(Beginning of Dataset records)

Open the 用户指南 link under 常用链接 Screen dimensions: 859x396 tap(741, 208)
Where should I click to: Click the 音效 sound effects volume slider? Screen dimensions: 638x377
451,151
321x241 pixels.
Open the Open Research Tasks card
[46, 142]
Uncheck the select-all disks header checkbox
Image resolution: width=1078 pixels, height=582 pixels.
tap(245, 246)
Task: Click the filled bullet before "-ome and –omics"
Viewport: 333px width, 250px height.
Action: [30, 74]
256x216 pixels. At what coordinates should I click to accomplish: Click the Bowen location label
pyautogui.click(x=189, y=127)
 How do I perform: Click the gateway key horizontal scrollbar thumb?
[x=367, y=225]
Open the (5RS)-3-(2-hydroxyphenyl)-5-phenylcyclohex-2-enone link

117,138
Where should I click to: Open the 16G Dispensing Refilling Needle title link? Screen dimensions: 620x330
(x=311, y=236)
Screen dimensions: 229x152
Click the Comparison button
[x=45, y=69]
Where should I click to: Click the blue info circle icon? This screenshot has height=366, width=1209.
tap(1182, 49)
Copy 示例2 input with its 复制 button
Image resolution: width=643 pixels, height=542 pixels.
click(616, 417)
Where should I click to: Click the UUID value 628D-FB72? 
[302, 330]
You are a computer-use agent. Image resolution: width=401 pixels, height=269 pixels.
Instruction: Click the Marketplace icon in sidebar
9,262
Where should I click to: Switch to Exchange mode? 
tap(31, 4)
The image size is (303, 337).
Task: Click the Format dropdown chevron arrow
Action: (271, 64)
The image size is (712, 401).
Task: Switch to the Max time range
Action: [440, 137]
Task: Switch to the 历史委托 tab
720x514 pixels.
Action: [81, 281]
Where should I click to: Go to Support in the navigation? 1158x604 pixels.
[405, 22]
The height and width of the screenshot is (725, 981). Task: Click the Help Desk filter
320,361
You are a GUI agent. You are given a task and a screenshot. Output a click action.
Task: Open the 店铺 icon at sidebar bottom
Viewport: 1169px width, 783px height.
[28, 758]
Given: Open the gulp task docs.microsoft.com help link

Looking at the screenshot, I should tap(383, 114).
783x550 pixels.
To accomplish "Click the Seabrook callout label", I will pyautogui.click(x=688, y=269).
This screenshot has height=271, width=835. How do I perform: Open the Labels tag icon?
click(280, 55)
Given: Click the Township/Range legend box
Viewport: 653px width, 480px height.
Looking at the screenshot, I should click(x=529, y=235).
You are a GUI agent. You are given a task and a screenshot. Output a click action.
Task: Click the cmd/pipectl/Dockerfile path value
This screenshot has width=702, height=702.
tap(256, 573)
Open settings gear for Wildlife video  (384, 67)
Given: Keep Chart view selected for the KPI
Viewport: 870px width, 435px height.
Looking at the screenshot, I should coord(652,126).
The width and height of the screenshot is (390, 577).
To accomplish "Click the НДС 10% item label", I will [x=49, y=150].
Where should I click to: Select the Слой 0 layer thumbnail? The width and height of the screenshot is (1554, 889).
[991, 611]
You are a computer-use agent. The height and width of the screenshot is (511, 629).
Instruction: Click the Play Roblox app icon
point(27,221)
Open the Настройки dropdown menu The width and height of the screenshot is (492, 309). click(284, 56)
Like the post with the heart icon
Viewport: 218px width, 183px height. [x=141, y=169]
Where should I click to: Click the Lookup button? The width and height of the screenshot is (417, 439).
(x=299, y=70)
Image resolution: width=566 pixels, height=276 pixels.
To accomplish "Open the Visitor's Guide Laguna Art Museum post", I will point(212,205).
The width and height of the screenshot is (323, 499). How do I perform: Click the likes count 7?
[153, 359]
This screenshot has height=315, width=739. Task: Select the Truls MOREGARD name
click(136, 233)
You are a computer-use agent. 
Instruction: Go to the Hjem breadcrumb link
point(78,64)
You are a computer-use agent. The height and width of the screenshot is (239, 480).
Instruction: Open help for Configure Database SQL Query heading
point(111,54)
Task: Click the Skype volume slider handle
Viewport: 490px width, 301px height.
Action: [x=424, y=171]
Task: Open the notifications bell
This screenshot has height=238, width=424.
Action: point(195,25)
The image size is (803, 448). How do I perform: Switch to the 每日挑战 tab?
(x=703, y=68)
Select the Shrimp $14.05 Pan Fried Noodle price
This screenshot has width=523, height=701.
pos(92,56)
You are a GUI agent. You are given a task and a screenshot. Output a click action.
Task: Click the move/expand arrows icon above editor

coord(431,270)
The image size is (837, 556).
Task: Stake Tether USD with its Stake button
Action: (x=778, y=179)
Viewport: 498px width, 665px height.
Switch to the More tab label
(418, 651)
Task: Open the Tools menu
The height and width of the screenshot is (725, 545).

(End of Dataset records)

» What the task asks:
Reprint every entry exactly.

» Task solution:
Open the 用户指南 link under 常用链接 Screen dimensions: 859x396 tap(741, 208)
Where should I click to: Click the 音效 sound effects volume slider? Screen dimensions: 638x377
451,151
321x241 pixels.
Open the Open Research Tasks card
[46, 142]
Uncheck the select-all disks header checkbox
Image resolution: width=1078 pixels, height=582 pixels.
tap(245, 246)
Task: Click the filled bullet before "-ome and –omics"
Viewport: 333px width, 250px height.
Action: [30, 74]
256x216 pixels. At what coordinates should I click to accomplish: Click the Bowen location label
pyautogui.click(x=189, y=127)
 How do I perform: Click the gateway key horizontal scrollbar thumb?
[x=367, y=225]
Open the (5RS)-3-(2-hydroxyphenyl)-5-phenylcyclohex-2-enone link

117,138
Where should I click to: Open the 16G Dispensing Refilling Needle title link? Screen dimensions: 620x330
(x=311, y=236)
Screen dimensions: 229x152
Click the Comparison button
[x=45, y=69]
Where should I click to: Click the blue info circle icon? This screenshot has height=366, width=1209.
tap(1182, 49)
Copy 示例2 input with its 复制 button
Image resolution: width=643 pixels, height=542 pixels.
click(616, 417)
Where should I click to: Click the UUID value 628D-FB72? 
[302, 330]
You are a computer-use agent. Image resolution: width=401 pixels, height=269 pixels.
Instruction: Click the Marketplace icon in sidebar
9,262
Where should I click to: Switch to Exchange mode? 
tap(31, 4)
The image size is (303, 337).
Task: Click the Format dropdown chevron arrow
Action: (271, 64)
The image size is (712, 401).
Task: Switch to the Max time range
Action: [440, 137]
Task: Switch to the 历史委托 tab
720x514 pixels.
Action: [81, 281]
Where should I click to: Go to Support in the navigation? 1158x604 pixels.
[405, 22]
The height and width of the screenshot is (725, 981). Task: Click the Help Desk filter
320,361
You are a GUI agent. You are given a task and a screenshot. Output a click action.
Task: Open the 店铺 icon at sidebar bottom
Viewport: 1169px width, 783px height.
[28, 758]
Given: Open the gulp task docs.microsoft.com help link

Looking at the screenshot, I should tap(383, 114).
783x550 pixels.
To accomplish "Click the Seabrook callout label", I will pyautogui.click(x=688, y=269).
This screenshot has height=271, width=835. How do I perform: Open the Labels tag icon?
click(280, 55)
Given: Click the Township/Range legend box
Viewport: 653px width, 480px height.
Looking at the screenshot, I should click(x=529, y=235).
You are a GUI agent. You are given a task and a screenshot. Output a click action.
Task: Click the cmd/pipectl/Dockerfile path value
This screenshot has width=702, height=702.
tap(256, 573)
Open settings gear for Wildlife video  (384, 67)
Given: Keep Chart view selected for the KPI
Viewport: 870px width, 435px height.
Looking at the screenshot, I should coord(652,126).
The width and height of the screenshot is (390, 577).
To accomplish "Click the НДС 10% item label", I will [x=49, y=150].
Where should I click to: Select the Слой 0 layer thumbnail? The width and height of the screenshot is (1554, 889).
[991, 611]
You are a computer-use agent. The height and width of the screenshot is (511, 629).
Instruction: Click the Play Roblox app icon
point(27,221)
Open the Настройки dropdown menu The width and height of the screenshot is (492, 309). click(284, 56)
Like the post with the heart icon
Viewport: 218px width, 183px height. [x=141, y=169]
Where should I click to: Click the Lookup button? The width and height of the screenshot is (417, 439).
(x=299, y=70)
Image resolution: width=566 pixels, height=276 pixels.
To accomplish "Open the Visitor's Guide Laguna Art Museum post", I will point(212,205).
The width and height of the screenshot is (323, 499). How do I perform: Click the likes count 7?
[153, 359]
This screenshot has height=315, width=739. Task: Select the Truls MOREGARD name
click(136, 233)
You are a computer-use agent. 
Instruction: Go to the Hjem breadcrumb link
point(78,64)
You are a computer-use agent. The height and width of the screenshot is (239, 480).
Instruction: Open help for Configure Database SQL Query heading
point(111,54)
Task: Click the Skype volume slider handle
Viewport: 490px width, 301px height.
Action: [x=424, y=171]
Task: Open the notifications bell
This screenshot has height=238, width=424.
Action: point(195,25)
The image size is (803, 448). How do I perform: Switch to the 每日挑战 tab?
(x=703, y=68)
Select the Shrimp $14.05 Pan Fried Noodle price
This screenshot has width=523, height=701.
pos(92,56)
You are a GUI agent. You are given a task and a screenshot. Output a click action.
Task: Click the move/expand arrows icon above editor

coord(431,270)
The image size is (837, 556).
Task: Stake Tether USD with its Stake button
Action: (x=778, y=179)
Viewport: 498px width, 665px height.
Switch to the More tab label
(418, 651)
Task: Open the Tools menu
The height and width of the screenshot is (725, 545).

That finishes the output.